Some go to this place and argue that what we need to do is, when we’re in the culture, don’t be too overtly Christian because, after all, we don’t want to turn off ‘the culture’. After all, if you are an artist or a writer or a musician or whatever, you don’t want to go out and offend the culture immediately. See, you gotta sort of have a different strategy; you gotta be on the down-low with your Christianity until you get to the right place. Again, is that what Paul does?
They [the Epicurean and Stoic Philosophers] did not think Paul was cool. He is about to go on his days Oprah Winfrey show, and it is not because he hid his Christianity and talked, looked, acted and smelled like the culture. It is in spite of the fact that he refused to.
He is about to go on the biggest stage of his day, and it is not because he compromised. It is not because he won people over by becoming like them…He’s doing absolutely nothing to impress, nothing to embrace, nothing whatsoever…
Now all the Athenians and the foreigners who lived there would spend their time in nothing except telling or hearing something new. (Acts 17:21).
There’s his big break. Note that he did not get his big break because he looked like the world, acted like the world, smelled like the world tasted like the world, he got his big break in spite of the fact that he did not. …
Is it not amazing to you that people go here to Acts 17 and argue for cultural compromise? People go to Acts chapter 17 and look at Paul before the Aereopogus and basically make an argument for “look like the world, sound like the world, smell like the world, taste like the world, so that perchance you can get in there and get an opportunity with the world, then you can spring it on ’em!… That kind of thinking belittles God!
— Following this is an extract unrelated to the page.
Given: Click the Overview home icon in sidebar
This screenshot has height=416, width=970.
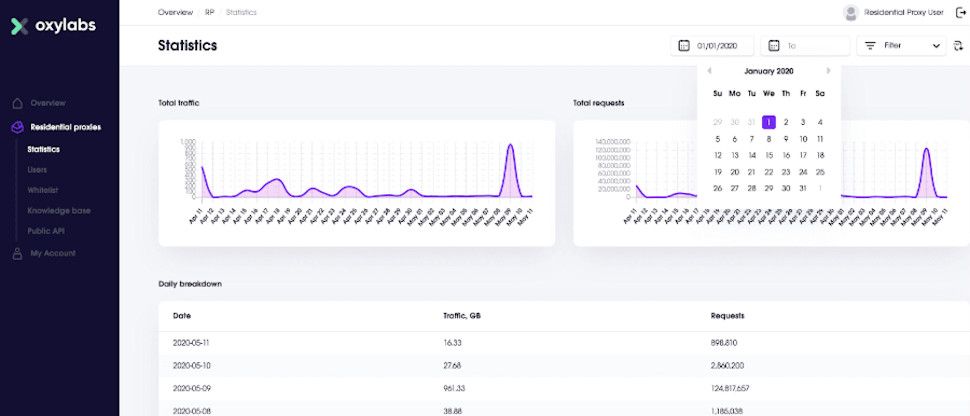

“I’m going to strive to make a name for myself so that through my name and my platform I can make much of God.” Read I Corinthians chapter 1. God uses the despised things, the things that are not to shame those things that are. He uses weak things of the world. You know what Christians should pray for? ‘Oh God, make me a weak thing!’…
The goal of your life must not be a scheme to gain popularity so that you can use it for God. The goal of your life must be to know God better, that you might serve Him more faithfully in whatever arena He opens up for you. That’s the goal of your life.”
- 5 Features of New Calvinism (5ptsalt.com)
- Rebuke and Correct Me – If I’m Wrong (5ptsalt.com)
I have not listened to the audio sermon yet, but the brief transcribed part is excellent.
Ok, now I’ve listened to it. I admit, I had a rather conventional understanding of the Acts text, and he pretty much demolished it. Most clear and helpful message I’ve heard in many moons, and caused me to do a 180. I am impressed, and I am thankful.
Exactly! I had a recent experience with a Christian art critic, who tried to sell Christians the idea that Paul really did appreciate the artwork of the idol sculpters and that should be our example as how to interact with the world, especially the modern art world. I pointed out to him that the opposite was true. Paul was actually provoked to anger and the Greek proves it.